So why wouldn’t leagues and networks take the next step and just let the games take place on a soundstage that maximizes the watching-at-home experience? Imagine the angles and access they could get if they didn’t have 40,000 people sitting in the way of the cameras. Eliminating fans would eliminate atmosphere, but TV can always manufacture that. Losing spectators means losing unpredictability, and no television producer — and that is what leagues essentially are now — likes unpredictability. They’re putting on a show for the fans at home. No one else matters, and that includes the poor schmoes in the stands. Get them out of the way, and these games become the pure home-entertainment spectacle they ultimately want to be.

3. We’ll have a female head coach of a major men’s sports team.

This could happen very soon, with the Spurs’ Becky Hammon a perpetual candidate because of her experience and her place alongside Gregg Popovich, considered one of the greatest minds in the sport’s history. (Frankly, it’s difficult to argue a male coach with credentials similar to Hammon’s wouldn’t have already gotten a job.) But the NFL has ten full-time female assistant coaches, the NBA has 11, and the Yankees have a hitting instructor who’s a woman. The momentum for this is so overwhelming at this point that it’ll be shocking if it hasn’t happened by 2029.
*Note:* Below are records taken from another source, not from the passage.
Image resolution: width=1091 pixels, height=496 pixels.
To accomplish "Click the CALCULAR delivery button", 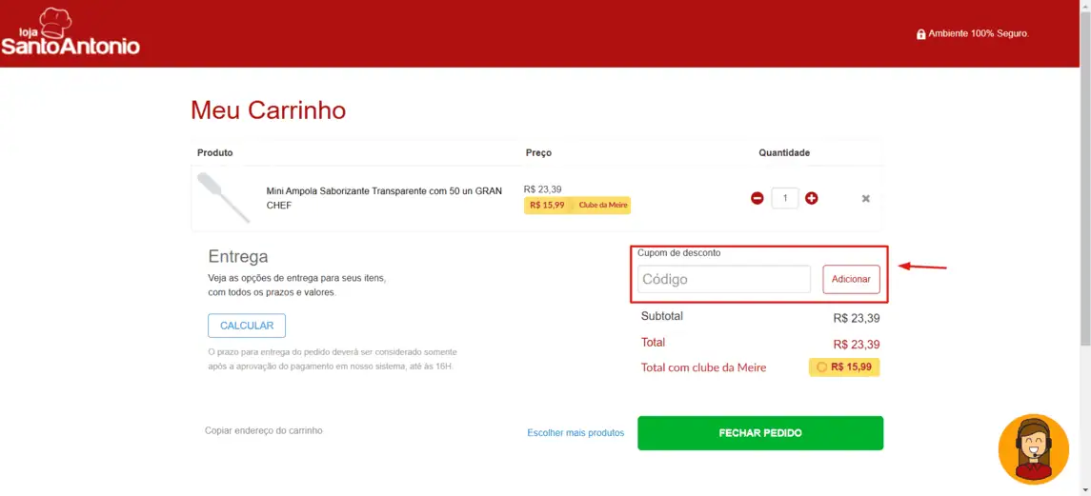I will (x=247, y=326).
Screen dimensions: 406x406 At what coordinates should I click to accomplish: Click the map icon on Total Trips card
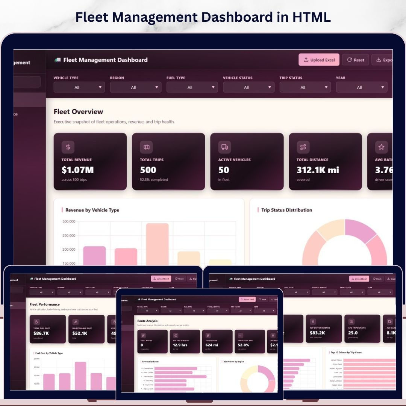coord(146,147)
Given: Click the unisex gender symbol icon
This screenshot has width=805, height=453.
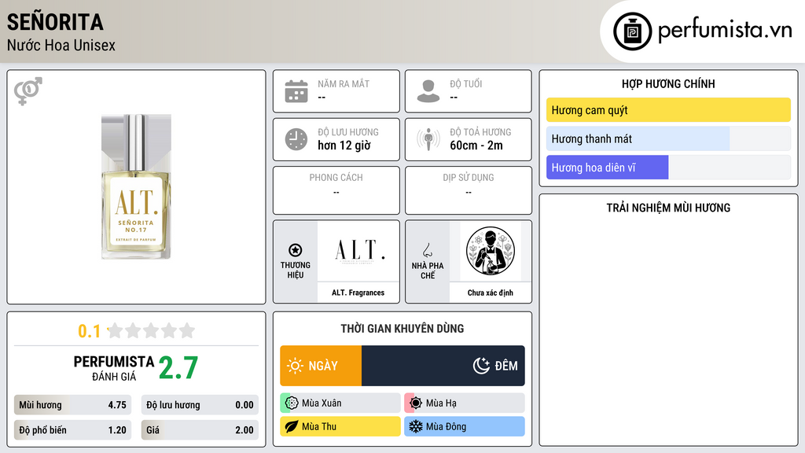Looking at the screenshot, I should (28, 91).
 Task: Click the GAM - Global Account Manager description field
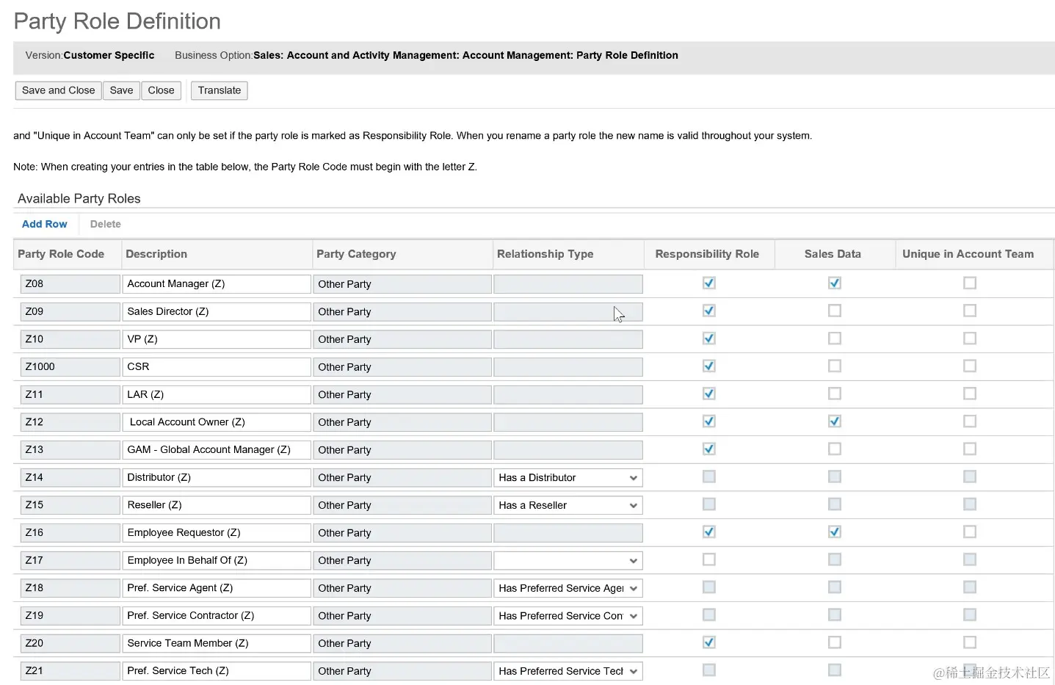tap(216, 449)
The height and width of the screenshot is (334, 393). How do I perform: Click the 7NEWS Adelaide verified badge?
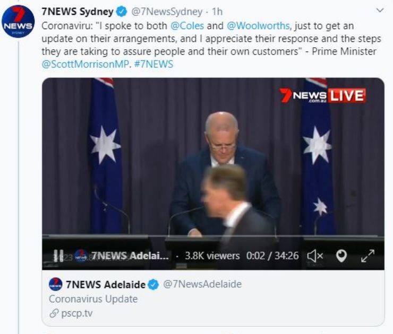153,285
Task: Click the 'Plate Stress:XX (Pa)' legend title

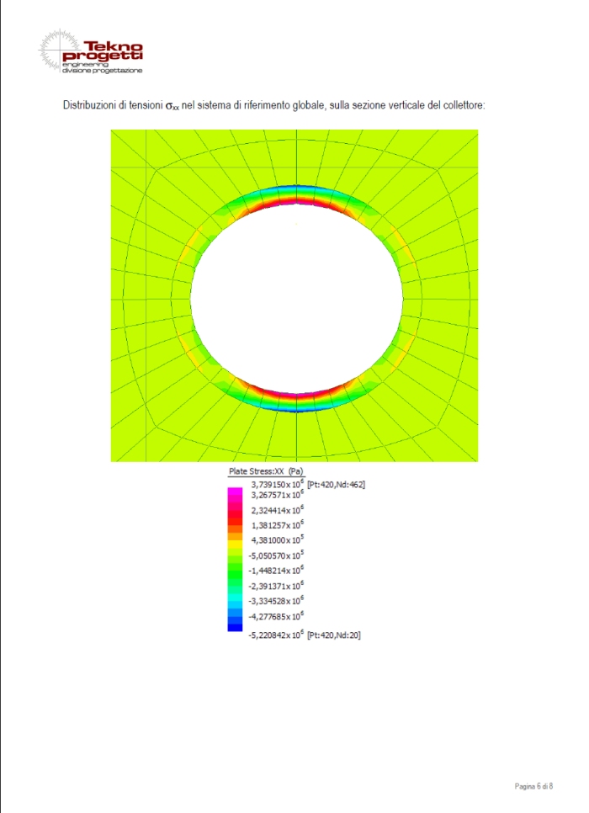Action: pyautogui.click(x=266, y=471)
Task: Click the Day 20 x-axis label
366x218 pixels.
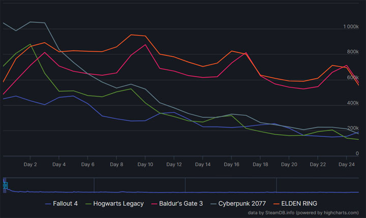Action: pyautogui.click(x=289, y=165)
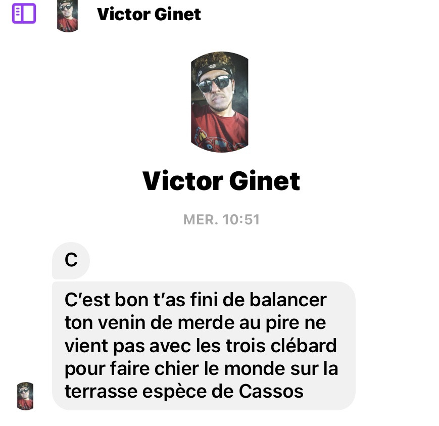The height and width of the screenshot is (426, 439).
Task: Click the text "terrasse" in the gray bubble
Action: tap(101, 392)
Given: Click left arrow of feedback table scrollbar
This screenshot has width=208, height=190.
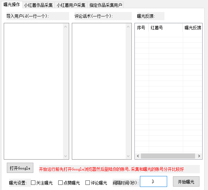Looking at the screenshot, I should point(138,156).
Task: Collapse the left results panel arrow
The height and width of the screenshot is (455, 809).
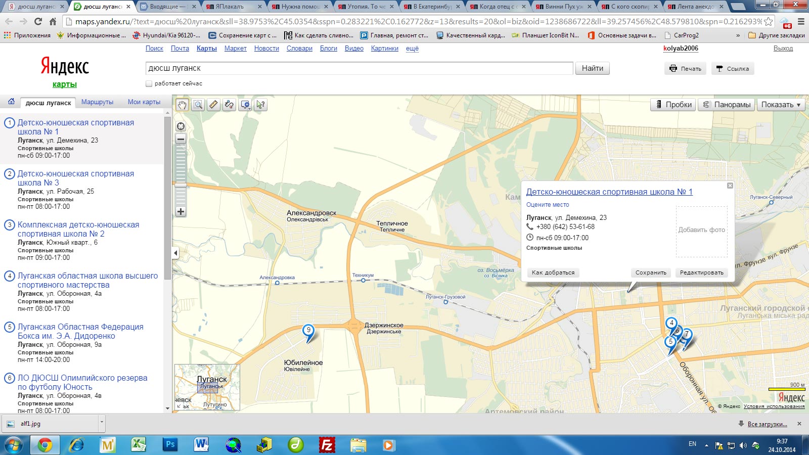Action: click(x=175, y=253)
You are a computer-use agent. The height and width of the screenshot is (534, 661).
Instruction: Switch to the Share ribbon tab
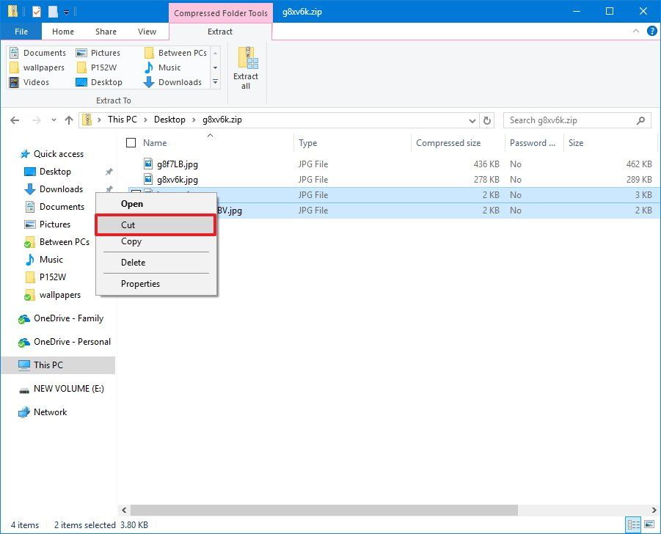(105, 32)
4. Sports nostalgia will be inescapable, and maybe as big a business as actual sports.

 The most popular basketball league in the United States is obviously the NBA, and college basketball, with its traditions and with its status as a feeder league, is easily the second. But college basketball is in existential peril. Its amateur status is under attack from legislators, and the NBA is likely to soon do away with its one-and-done rule, taking away future Zion Williamsons and Kevin Durants from the world of college hoops. So what might take its place? How about BIG3, the emerging pro basketball league that, essentially, is an old-timers game for retired NBA players, former superstars like Allen Iverson and Amar’e Stoudemire and Metta World Peace? The league, co-owned by Ice Cube, has been a smashing success, and is in the midst of expansion in the wake of a new television deal with CBS Sports.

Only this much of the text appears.